Is the Conventional Strategy for Retirement Planning Wrong?
Just about everyone believes that as we get nearer to retirement, and especially after retirement, we should be more conservative with our investing. Is this the right approach?
There are good reasons behind our recommending that people be more aggressive with their investments early in life and more conservative as time goes on, and this remains a fundamental principle of investment.
The idea behind this is that as you get closer and closer to the time where you expect to spend your retirement savings, your investment window gets shorter and shorter, and it therefore makes sense to take this into account.
For example, someone who is 35 would typically have 30 years or more left before they retire, and even longer when we figure in the period between when they start cashing in on this money and when they have cashed in a substantial amount of it. If we only have a little saved up, it may not take us very long at all to spend it, but hopefully this isn’t the case and our money will last us through our final years.
The only reason why this time horizon matters is because if we use completely passive investment strategies, as most people do, we need to make sure that we have enough time for this strategy to be able to play out in order to manage risk properly. All of this discussion is about managing risk, and if we are handing everything over to time to manage it, we need enough time for it to do its work.
Given that neither our entries or exits are timed, as we invest when we can, throughout our working years, and when we cash out with this strategy, it is because we need it, not because it’s a good time to get out, we will need something to manage the risks of our investment plan, and what we’re relying on is the ups and downs of the market evening out and holding long enough to allow this all to happen.
As a general rule, we can take any point in time and move ahead 30 years or so and see a positive return. There will be some waxing and waning in between, both with bull and bear markets of various lengths, and since we’re not timing anything, we want to be confident enough that we won’t be riding the bear down to the point where we end up cashing out at an opportune time.
We can’t really do this comfortably or even sensibly with periods not long enough, and this can make things like a crapshoot where we are rolling the dice to be OK in retirement
When markets are beat down, this buy and hold strategy tells you to hang on and wait for it to come back, and the bear market of November 2007-March 2009 can serve as a good example of this. People who were cashing out because they needed to sell some stock positions to live on had no choice, and this need conflicts with the overall strategy and can involve us selling at the exact wrong time with losses that we should not be suffering.
This is All About Not Exposing Ourselves to Unacceptable Losses
At other times, we might retire and then see the market decline through most or all of our retirement, resulting in our having a considerably smaller nest egg than if we even had put the money under our mattress.
During bear markets, the mattress approach can be far superior actually, as can putting money in a savings account, investing in certificates of deposit, or in treasuries or other debt instruments. During bull markets, nothing beats stocks as far as investing is concerned, so it all depends on what environment we’re in.
The buy-and-hold approach absolutely requires enough of a time frame to reasonably assure us that we will be all right in most cases, providing the likelihood of both a reasonable return and reasonably contained risk. We could instead just get out when the bears take over the den, but if we do not, we still need to be responsible with this.

*Data records*:
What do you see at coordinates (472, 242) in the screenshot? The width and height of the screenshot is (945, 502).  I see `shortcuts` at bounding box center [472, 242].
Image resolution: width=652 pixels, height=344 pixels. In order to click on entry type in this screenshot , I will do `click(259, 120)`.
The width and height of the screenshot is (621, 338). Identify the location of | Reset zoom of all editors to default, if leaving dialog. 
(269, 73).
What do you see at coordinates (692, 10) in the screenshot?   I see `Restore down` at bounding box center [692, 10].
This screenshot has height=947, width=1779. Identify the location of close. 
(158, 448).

*Problems*:
1) Revise the retirement planning article's stretch from "Just about everyone" through "this into account.", swapping in "cautious" wherever "conservative" appears.
2) Which bear market does the retirement planning article give as an example?
The entries come from a different source than the retirement planning article.

*Solutions to the problems*:
1)
Just about everyone believes that as we get nearer to retirement, and especially after retirement, we should be more cautious with our investing. Is this the right approach?
There are good reasons behind our recommending that people be more aggressive with their investments early in life and more cautious as time goes on, and this remains a fundamental principle of investment.
The idea behind this is that as you get closer and closer to the time where you expect to spend your retirement savings, your investment window gets shorter and shorter, and it therefore makes sense to take this into account.

2) The bear market of November 2007-March 2009.